◆ **PROMPT**
If a line of the records contains the word "screenshot", list it.

◆ **DATA RECORDS**
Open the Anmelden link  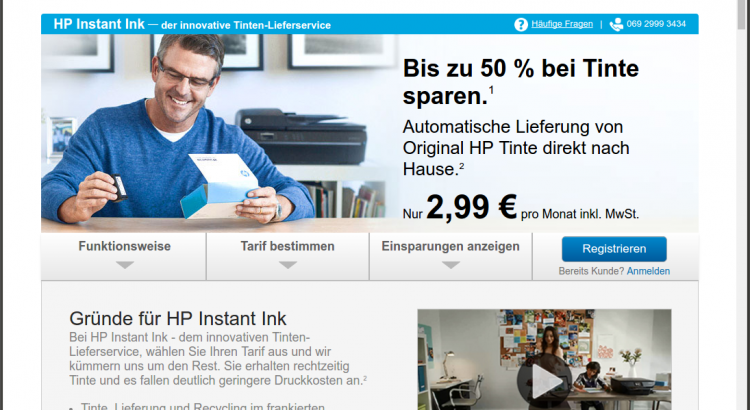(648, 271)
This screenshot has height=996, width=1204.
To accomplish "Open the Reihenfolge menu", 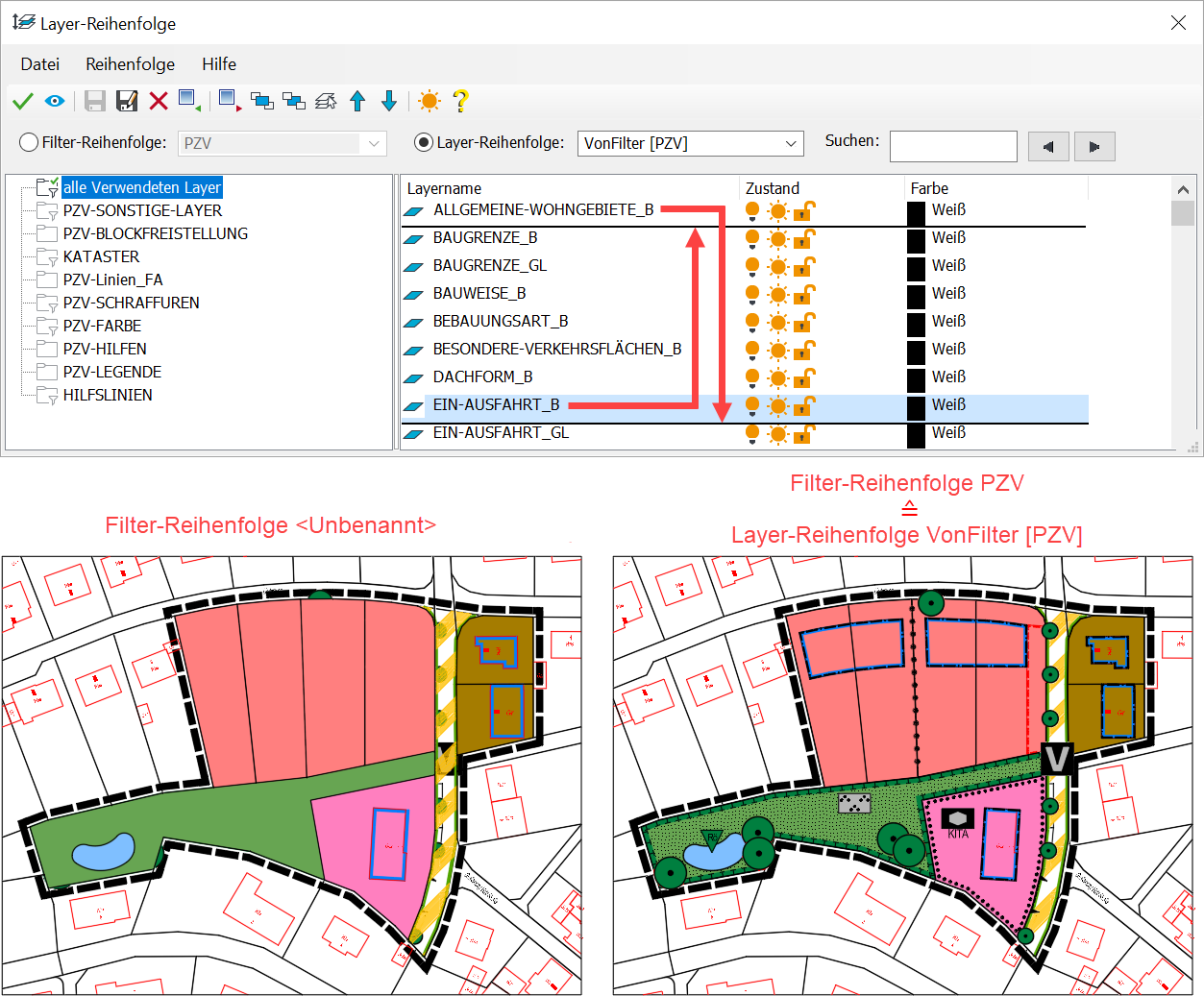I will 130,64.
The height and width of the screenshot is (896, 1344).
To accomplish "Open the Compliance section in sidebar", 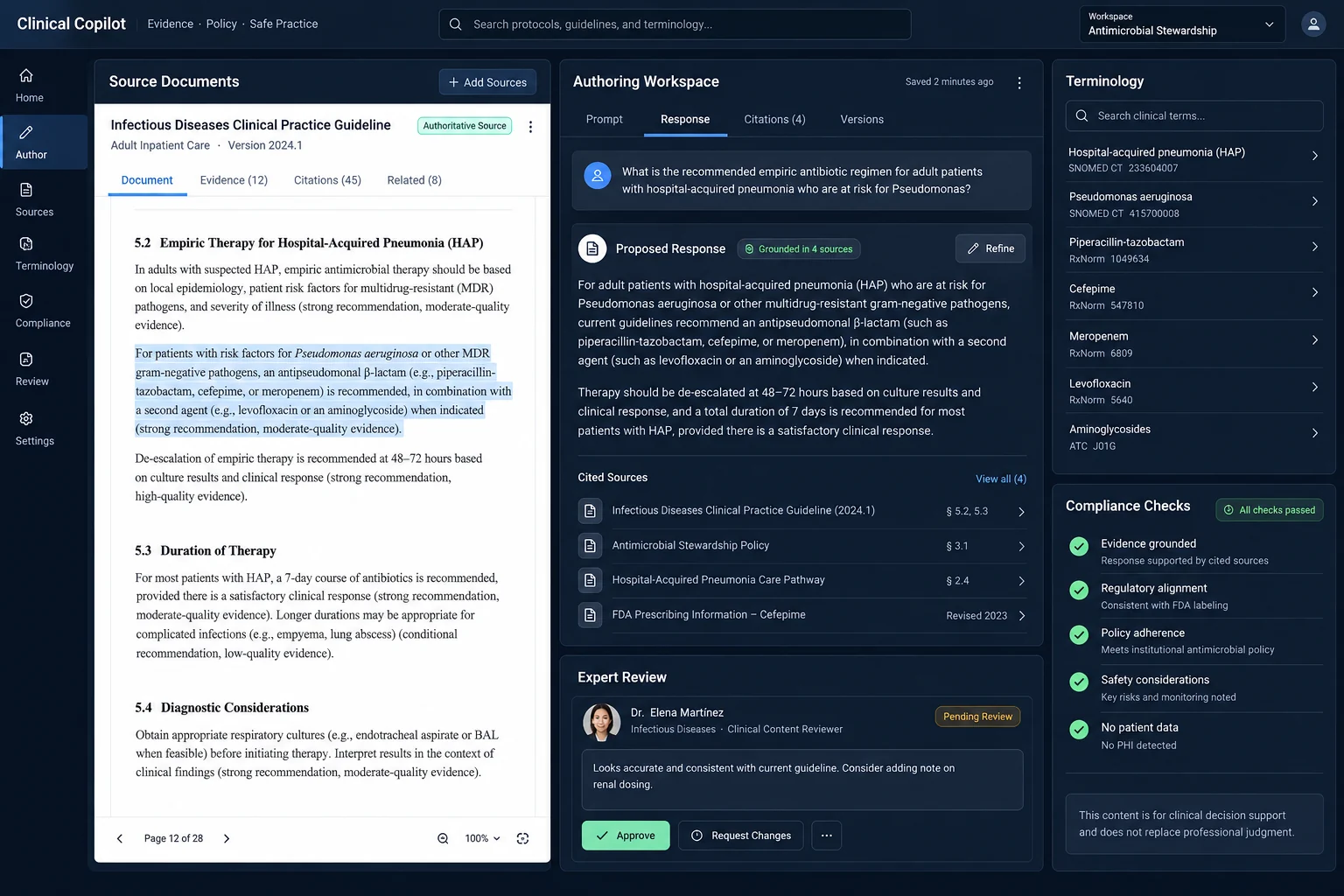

◆ **ANSWER TO THIS TASK**
This screenshot has height=996, width=1204.
The height and width of the screenshot is (896, 1344).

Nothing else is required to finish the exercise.